• [WHAT YOU WILL DO]:
Retrieve each line that contains the word "music" from the entries below.

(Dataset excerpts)
◆ ◆ ◆ ◆ ◆ ◆ ◆
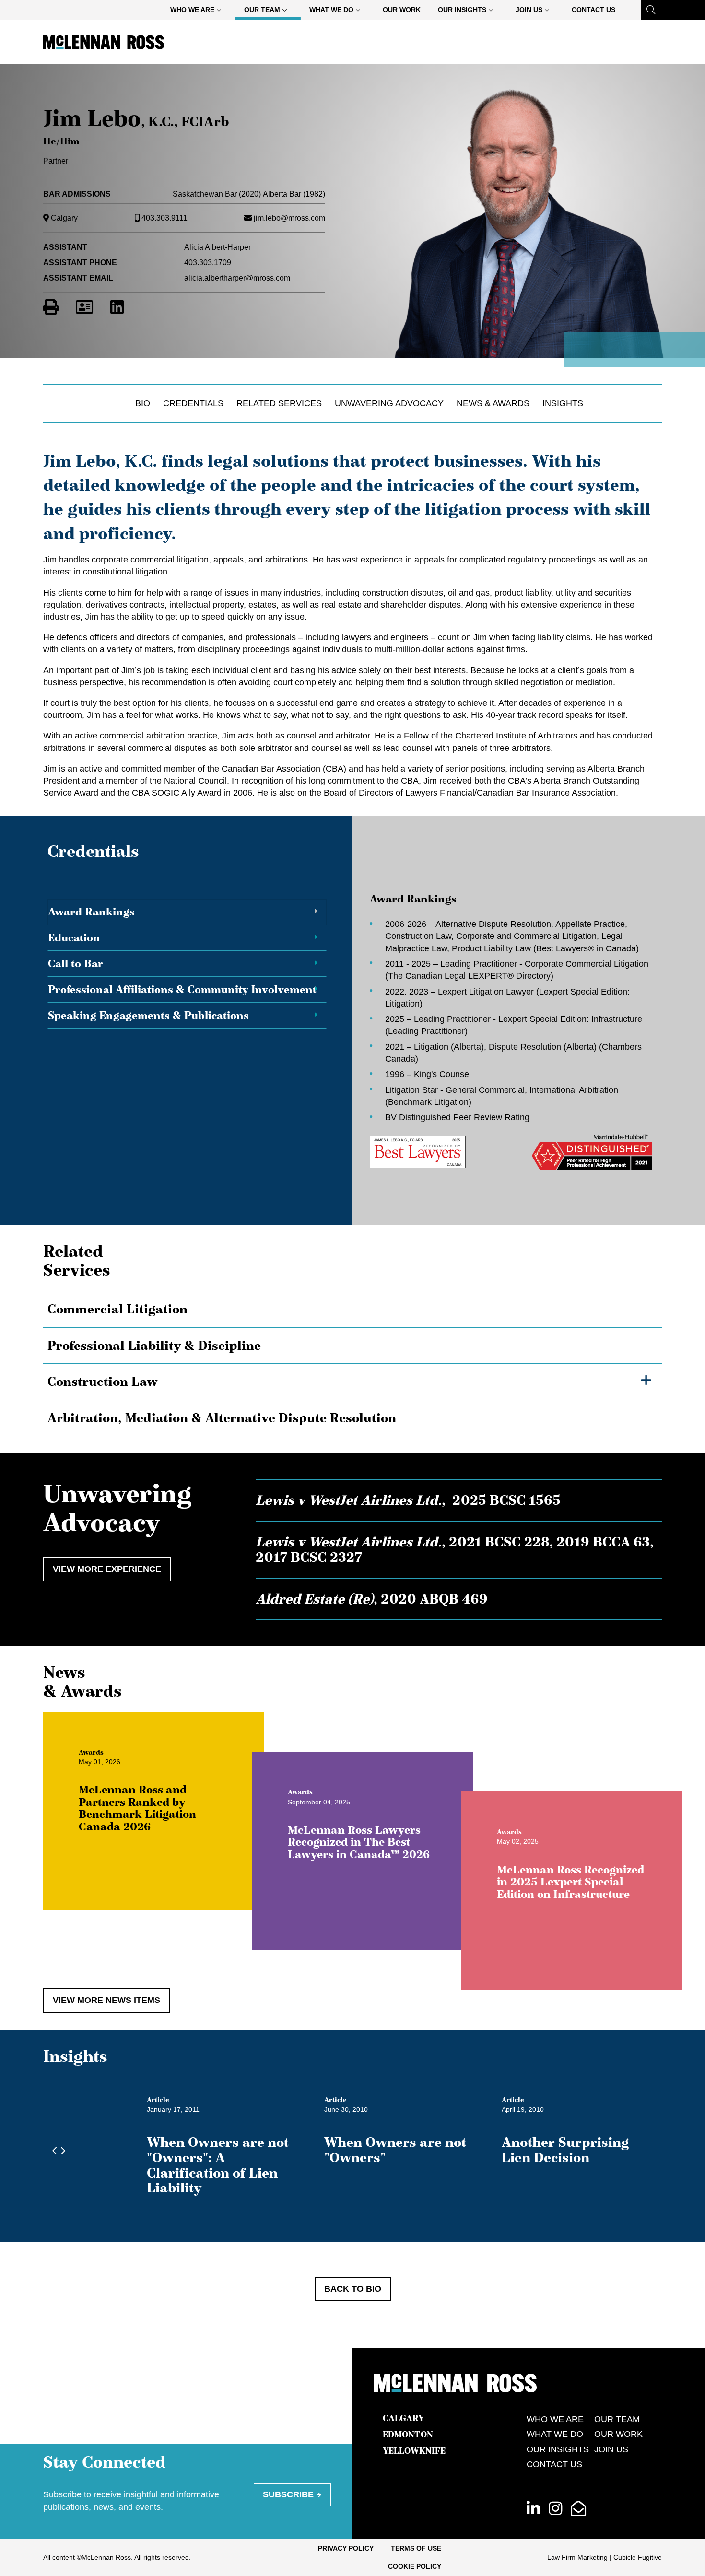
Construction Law (102, 1381)
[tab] (187, 912)
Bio (142, 403)
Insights (562, 403)
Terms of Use (416, 2548)
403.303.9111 (164, 217)
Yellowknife (414, 2451)
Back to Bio (352, 2289)
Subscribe (288, 2494)
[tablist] (352, 1031)
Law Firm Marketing (577, 2557)
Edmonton (408, 2434)
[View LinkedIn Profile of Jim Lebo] (117, 307)
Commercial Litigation (117, 1309)
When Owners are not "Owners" (395, 2149)
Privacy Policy (346, 2548)
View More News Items (106, 2000)
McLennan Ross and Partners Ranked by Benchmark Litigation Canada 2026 (137, 1808)
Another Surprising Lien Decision (565, 2149)
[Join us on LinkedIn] (533, 2509)
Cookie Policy (414, 2566)
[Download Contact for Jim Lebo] (84, 307)
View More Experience (107, 1569)
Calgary (64, 217)
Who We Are (192, 9)
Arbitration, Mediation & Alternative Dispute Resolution (221, 1418)
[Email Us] (578, 2509)
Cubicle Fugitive (637, 2557)
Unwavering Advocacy (389, 403)
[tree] (352, 1363)
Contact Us (593, 9)
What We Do (331, 9)
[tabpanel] (505, 1031)
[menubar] (393, 10)
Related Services (279, 403)
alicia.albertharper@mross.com (237, 277)
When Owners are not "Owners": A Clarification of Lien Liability (218, 2164)
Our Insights (462, 9)
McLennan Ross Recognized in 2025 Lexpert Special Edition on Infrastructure (570, 1881)
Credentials (193, 403)
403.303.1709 (207, 262)
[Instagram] (555, 2509)
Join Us (529, 9)
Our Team (262, 9)
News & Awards (493, 403)
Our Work (402, 9)
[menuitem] (198, 10)
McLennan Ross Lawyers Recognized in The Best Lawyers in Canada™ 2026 (359, 1842)
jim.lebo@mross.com (289, 217)
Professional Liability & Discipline (154, 1345)
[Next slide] (60, 2151)
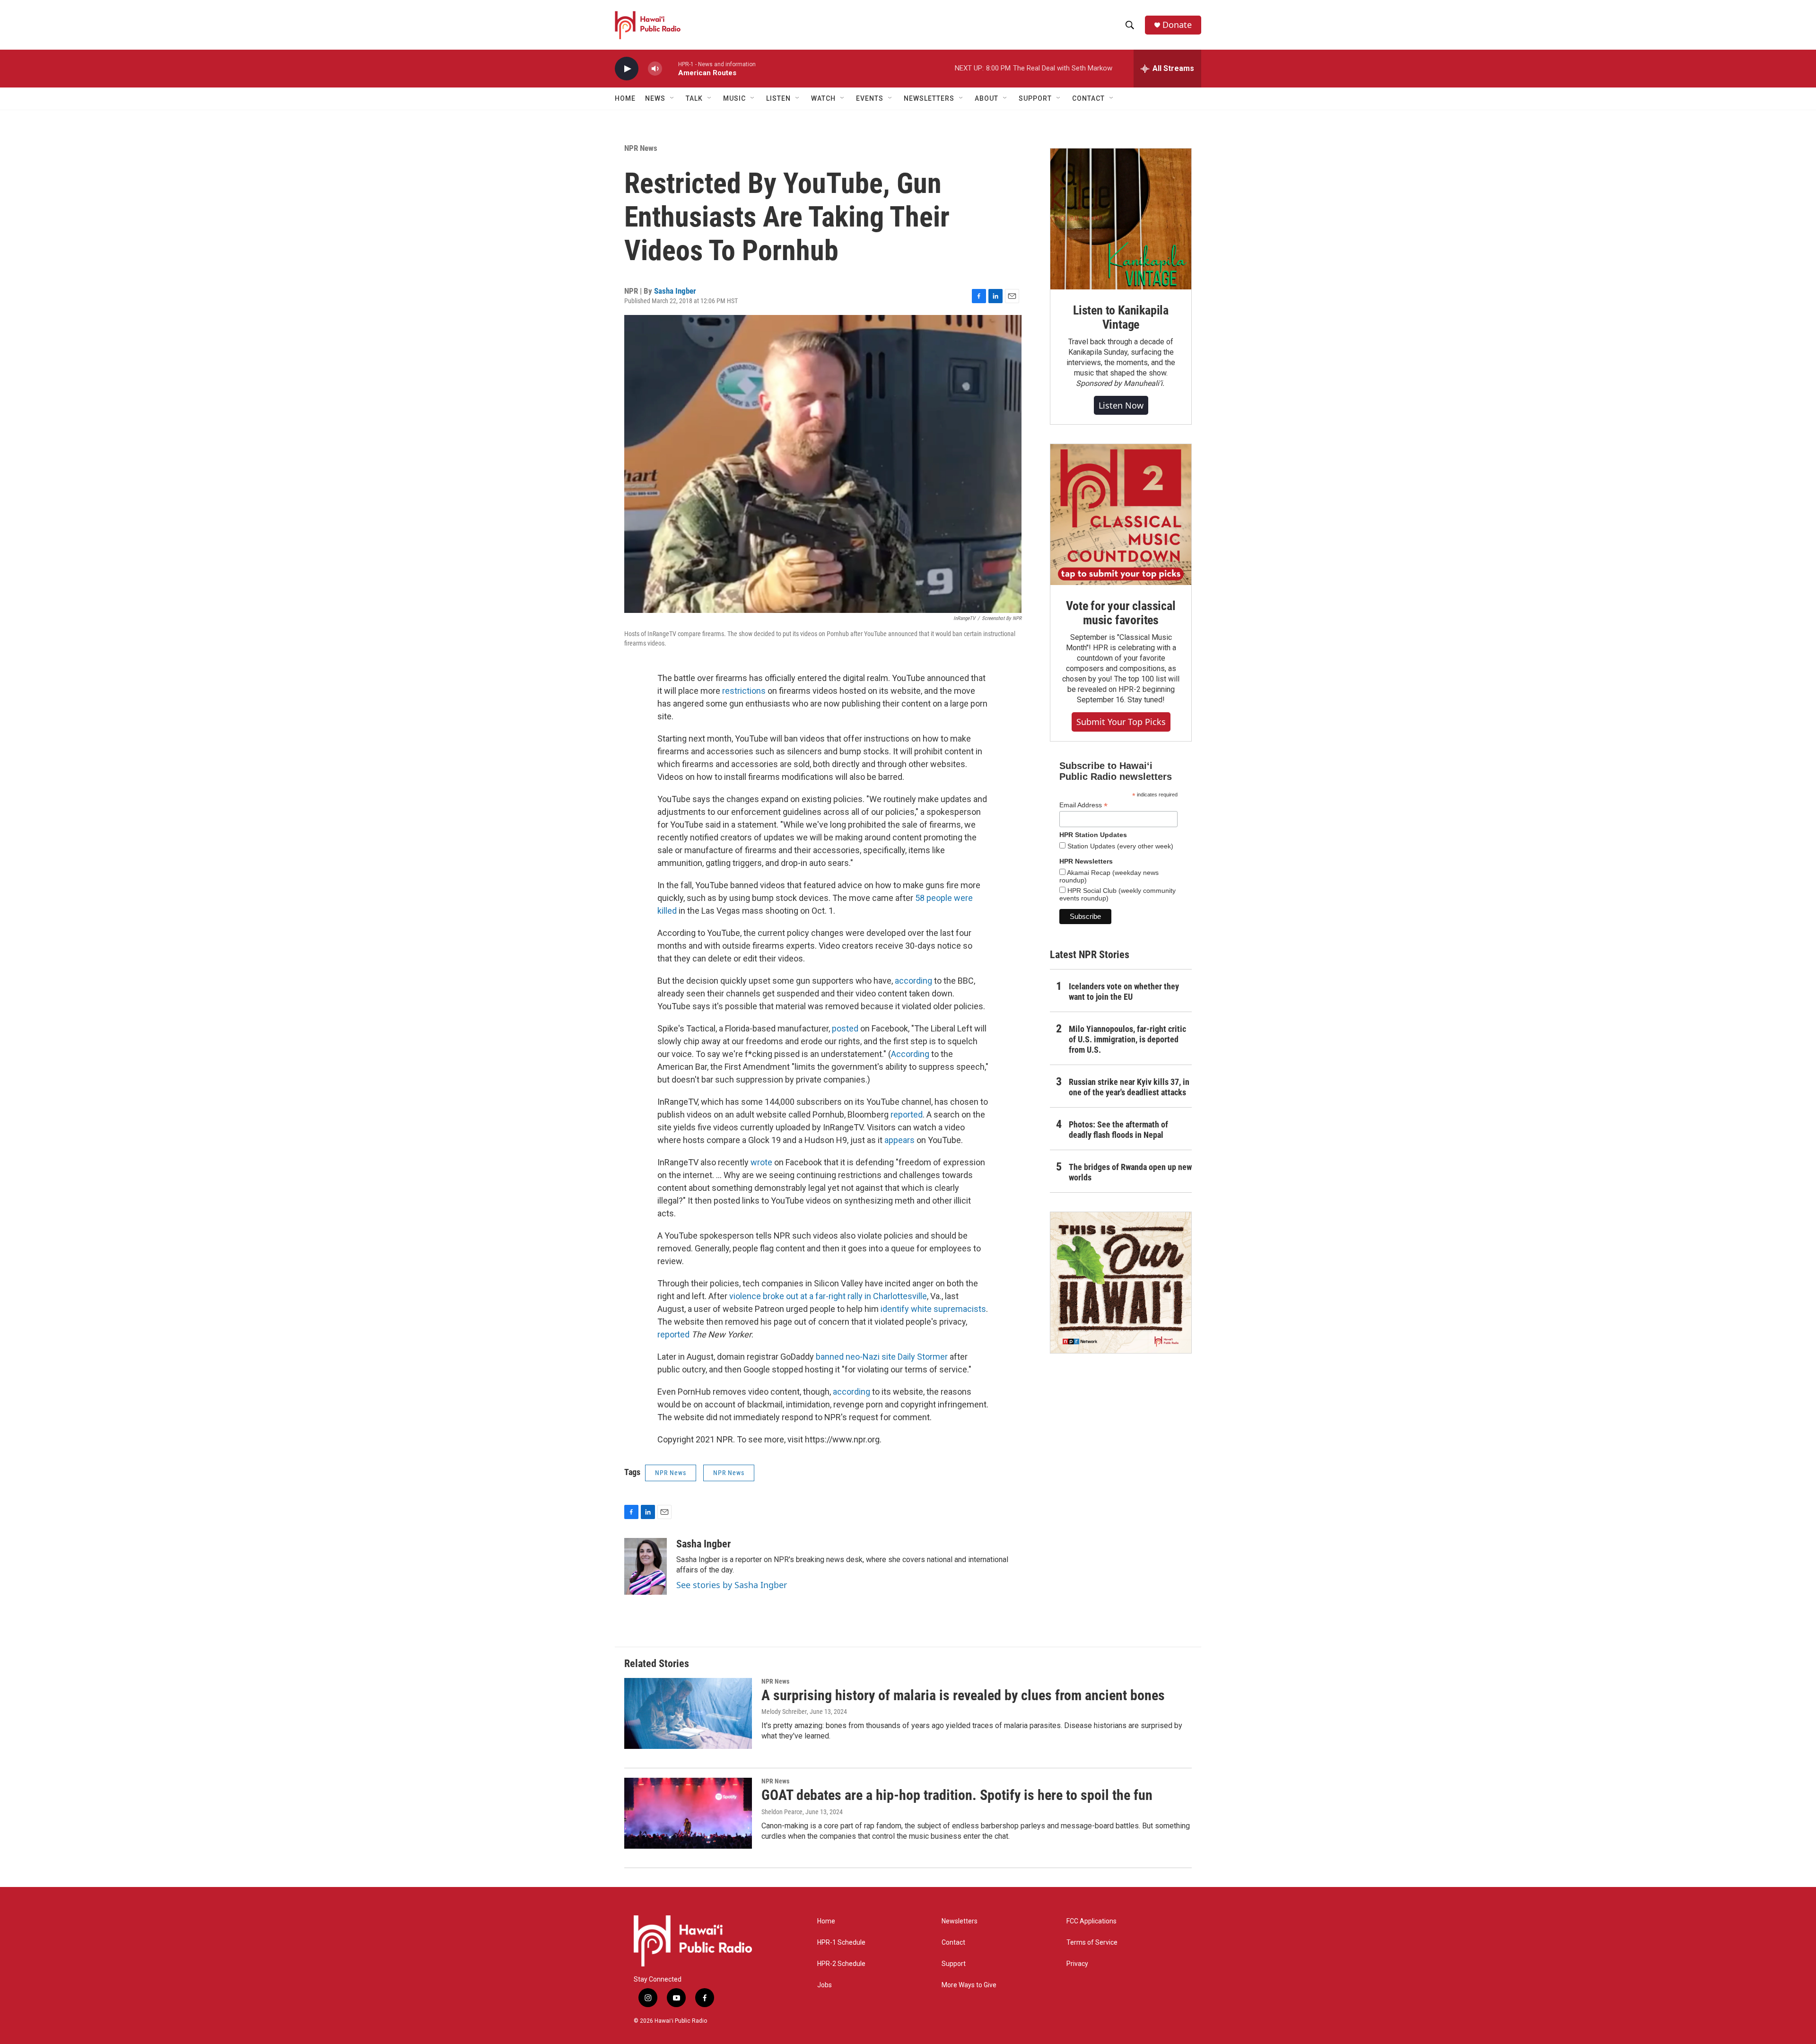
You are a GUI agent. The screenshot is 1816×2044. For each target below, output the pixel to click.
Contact (953, 1942)
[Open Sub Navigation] (672, 98)
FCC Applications (1091, 1921)
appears (899, 1140)
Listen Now (1121, 405)
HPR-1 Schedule (841, 1942)
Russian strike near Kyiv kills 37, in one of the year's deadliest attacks (1129, 1087)
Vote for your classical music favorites (1120, 613)
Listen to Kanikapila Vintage (1121, 317)
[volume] (655, 68)
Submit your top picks (1121, 721)
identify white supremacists (933, 1309)
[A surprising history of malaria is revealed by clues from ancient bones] (688, 1713)
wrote (761, 1162)
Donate (1177, 25)
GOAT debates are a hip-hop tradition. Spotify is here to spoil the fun (956, 1795)
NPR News (640, 148)
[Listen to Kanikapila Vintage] (1120, 218)
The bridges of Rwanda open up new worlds (1130, 1172)
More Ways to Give (969, 1985)
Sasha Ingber (675, 291)
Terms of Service (1092, 1942)
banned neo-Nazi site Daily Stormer (882, 1357)
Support (954, 1963)
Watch (823, 98)
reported (907, 1114)
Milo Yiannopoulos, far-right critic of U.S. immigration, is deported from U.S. (1127, 1039)
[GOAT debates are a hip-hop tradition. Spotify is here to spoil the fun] (688, 1813)
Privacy (1077, 1963)
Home (625, 98)
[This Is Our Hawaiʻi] (1120, 1282)
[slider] (670, 68)
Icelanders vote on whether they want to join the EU (1124, 991)
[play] (626, 68)
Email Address (1083, 805)
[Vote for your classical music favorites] (1120, 514)
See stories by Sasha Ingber (731, 1584)
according (913, 981)
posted (845, 1028)
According (910, 1054)
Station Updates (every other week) (1119, 846)
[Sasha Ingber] (645, 1566)
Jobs (824, 1985)
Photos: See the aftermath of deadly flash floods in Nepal (1118, 1129)
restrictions (744, 691)
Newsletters (960, 1921)
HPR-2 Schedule (841, 1963)
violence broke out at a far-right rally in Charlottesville (828, 1296)
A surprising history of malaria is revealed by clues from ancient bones (963, 1695)
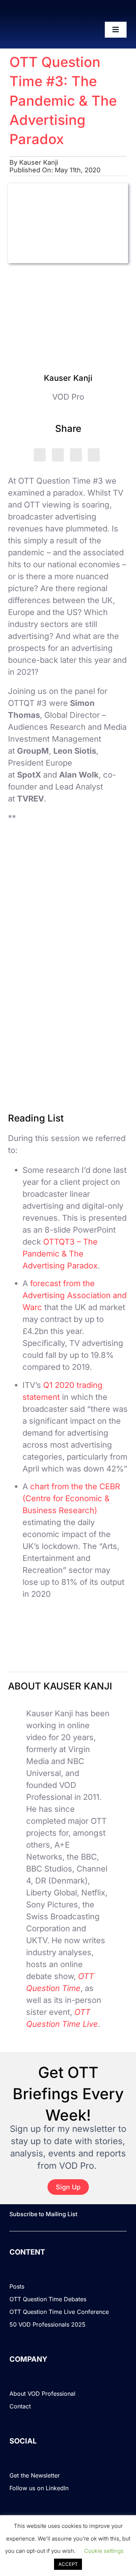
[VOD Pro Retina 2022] (37, 30)
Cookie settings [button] (104, 2550)
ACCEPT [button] (68, 2564)
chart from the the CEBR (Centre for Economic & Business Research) (71, 1498)
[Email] (94, 454)
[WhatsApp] (76, 454)
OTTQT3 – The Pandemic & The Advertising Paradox (60, 1253)
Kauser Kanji (38, 162)
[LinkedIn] (58, 454)
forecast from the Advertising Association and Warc (74, 1295)
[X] (40, 454)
◆ ◆ ◆ ◆ ◆ ◆ ◆
• [REPLY]:
Vote for your classical music favorites (1120, 613)
[Vote for your classical music favorites] (1120, 514)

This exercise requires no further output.